To the contrary.  I let one ball past to get the speed, widened my stance, and switched my brain into timing mode, rather than mechanics and sighting the balls arch.  I caught up with the second ball and creamed it into the far net.  I missed one or two, but for the most part, I would have been drafted into the minor leagues immediately.  I was a pro.  My heart was beating faster and adrenaline was coursing through my veins as I got prouder and more self-confident in my ability to compensate and be the best of the best.

It was over too quickly.  But, by that time, the line at the slow-pitch tunnel had disappeared and it was open.  George jumped in first and missed the first ball, then beat three or four into the turf.  He looked back at me and laughed, saying that the 45 mph tunnel had ruined his swing for the entire season.  But, the awesome hitter he was, he caught on to his old form and ripped the rest of the pitches into space. 

It was my turn and I was ready.  Still pumping with adrenaline and feeling like pretty hot stuff, I stepped up to the plate.  The ball was pitched, I watched the arc, watched the point of contact, paid attention to all the mechanics....and missed.  I missed!!!!  I miss a softball about twice a year.

So, I shook it off and waited for the next pitch.  I missed, and missed again, and again, and again.  I swung through seven or so pitches before I decided I needed to bunt in order to actually feel contact again.  I missed the bunt.  I was yelling and laughing at the same time.  I looked back and George was dying.  He had a professional softball coach beside him and they were both shaking their heads, saying they had never seen anything like it.

Then the pro started yelling pointers.  I did everything he said.  And missed, and missed......and missed....and missed.  I dialed my eyes into a better position, feeling the blood shot veins pop out, making it difficult for my lids to blink....and missed, and missed again.  I bunted...and I hit one!  Then I missed.  I focused hard on the arc, the flight, the bat, the speed, the sounds of the place, the smells, anything and everything that might increase my senses and get me back to where I had been only fifteen minutes before.

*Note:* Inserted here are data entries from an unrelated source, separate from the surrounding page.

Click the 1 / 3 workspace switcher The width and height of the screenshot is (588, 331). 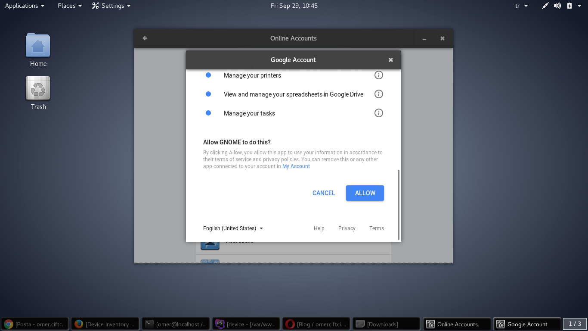(575, 324)
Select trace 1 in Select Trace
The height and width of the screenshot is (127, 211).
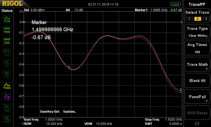tap(188, 19)
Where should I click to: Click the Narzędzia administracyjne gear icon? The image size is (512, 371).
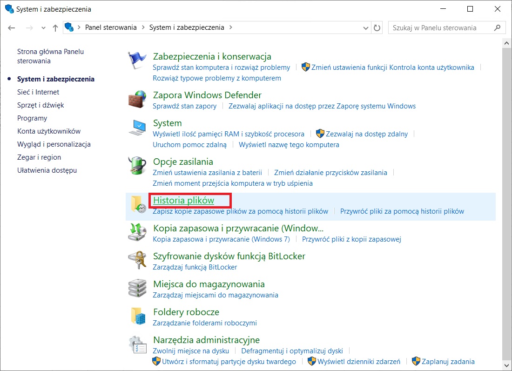[137, 345]
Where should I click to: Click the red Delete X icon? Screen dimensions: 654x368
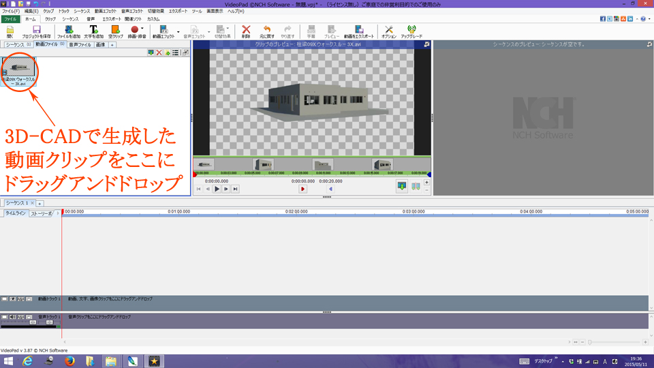[246, 31]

And I missed. All twenty pitches and I had exactly one hit, and it had been a lousy bunt.  I finished, hanging my head.  All the girls, hundreds of them, who had sided up to the fence and had ogled at my previous success were gone.  The younger players who had drooled at my form and hitting prowess, wishing they could have the slightest iota of my talents had disappeared.  The professional coach was disappearing through a doorway, noticeably shaking his head.  The place was empty.  I felt like I was a New York Yankee who had just been traded to Kansas City and then summarily released, only to be picked up as the future of the Pittsburgh Pirates.

George was trying to be nice and not laugh.  He suggested I buy more tokens - the funniest thing he had said all day.  We built a scenario of me popping token after token into the machine missing hundreds of balls, solidifying my fate for the rest of my life.  It was better to just leave, shake off the 45 mph distraction and come back to kill the ball a week later.

I just hope nobody is there when I miss the next thousand.

2 comments:

  1. haha! Too funny. I might play slowpitch this summer. I played fast pitch for the rec league and the highschool for a few years, and I could never handle slowpitch then. That arc is crazy! But it's been awhile since I played, so maybe I could relearn how to bat.
    That was fun to read. =)

    ReplyDelete
  2. Hey! Welcome. By the way. My fear were alleviated on Sunday afternoon. I made contact the first time. Beat it into the ground, right back to the pitcher.